I don't know why I thought you were in the sciences. I am in the humanities ( although on the teaching track) so I know what you mean about limited opportunities for sideway moves.
I must say I find your attitude to work/life balance and mental health a breath of fresh air. I think it is a very healthy attitude to life as I have seen so many colleagues burn out. These were all researchers rather than teachers.
It is hard to make any recommendations without exactly knowing what it's like to work as a researcher and lecturer in the social studies (hence my suggestion to look at the Academics' corner) but from an outsider's point of view I would say that you have done incredibly well to have achieved so much at your age -those who match your profile in my field are the stellar ones who have a bright future ahead-, so I would be reluctant to let it all go unless I had a clear plan and idea of what to do next.
Also bear in mind that your next career could involve less intellectual stimulation and job satisfaction.
Is your university a member of Athena Swan? We aren't and actually rank very poorly in terms of gender equality in the sector so there is a lot of emphasis on making it easier for women. This includes flexible working, support when coming back from maternity leave, etc. Perhaps I am very naive but I do think some efforts will be made in the future.

CountFosco · 30/08/2018 19:54

I think you should consider that you won't necessarily earn more in industry, especially if you have no commercial experience.

Also you might think a university pension is poor but I work for a blue chip pharma company and am looking at a company pension worth about 5 % of my currrent salary after over 30 years.

If I was you I'd keep pushing for promotions until you get pregnant. You have no idea if you will get pregnant or how long it will take.

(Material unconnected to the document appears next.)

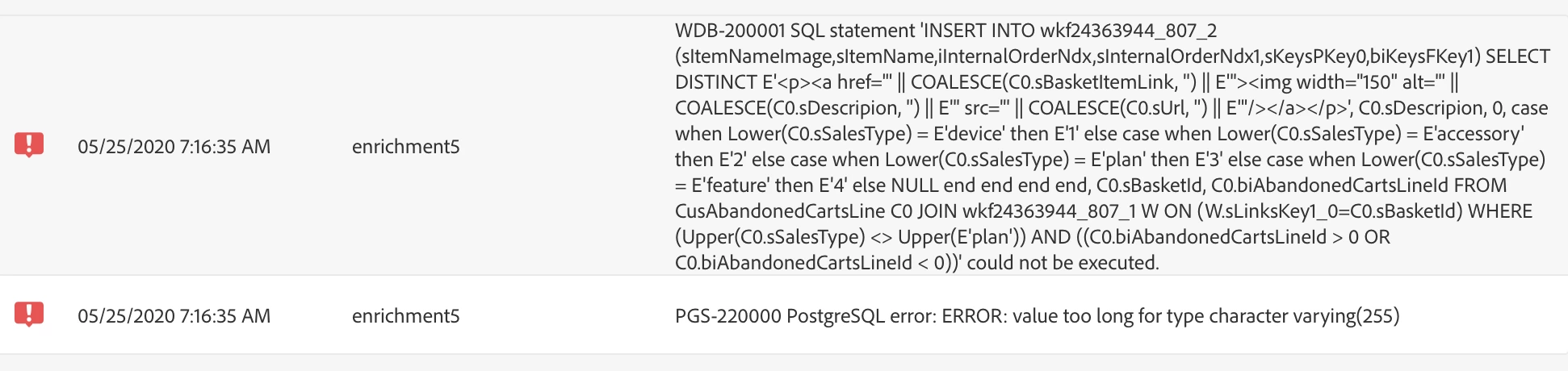
Task: Click the WDB-200001 error code text
Action: click(x=730, y=31)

And you may be comfortable now but once you are paying over £1000 a month on childcare and go PT then maybe you won't feel quite so comfortable.

erinaceus · 30/08/2018 20:03

I would do the "don't leave until you leave" thing, and keep working as if you are career minded until you have your baby. You wrote that your next promotion will not be for a couple of years but it is not unthinkable for it to take that long for you to give birth and I would imagine that you would kick yourself if your colleagues who are not planning to start a family were by that point a bit ahead of you.

If you move up the grades and can manage without the salary increase you will have wriggle room to go part time, from a financial point of view.

Dungeondragon15 · 31/08/2018 08:41

I think you should consider that you won't necessarily earn more in industry, especially if you have no commercial experience.

Obviously if a professor leaves academia and goes to industry int their 40s or 50s they will not necessarily earn more because they won't necessarily have the right experience. However, people are comparing a career in academia with a career in the private sector when they are say that they would earn more in industry. It's very hard to even get a tenured lectureship, let alone be promoted to professor nowadays and a person who manages that in academia would very probably be at a very high level and therefore highly paid if they had gone into industry at the start of their career.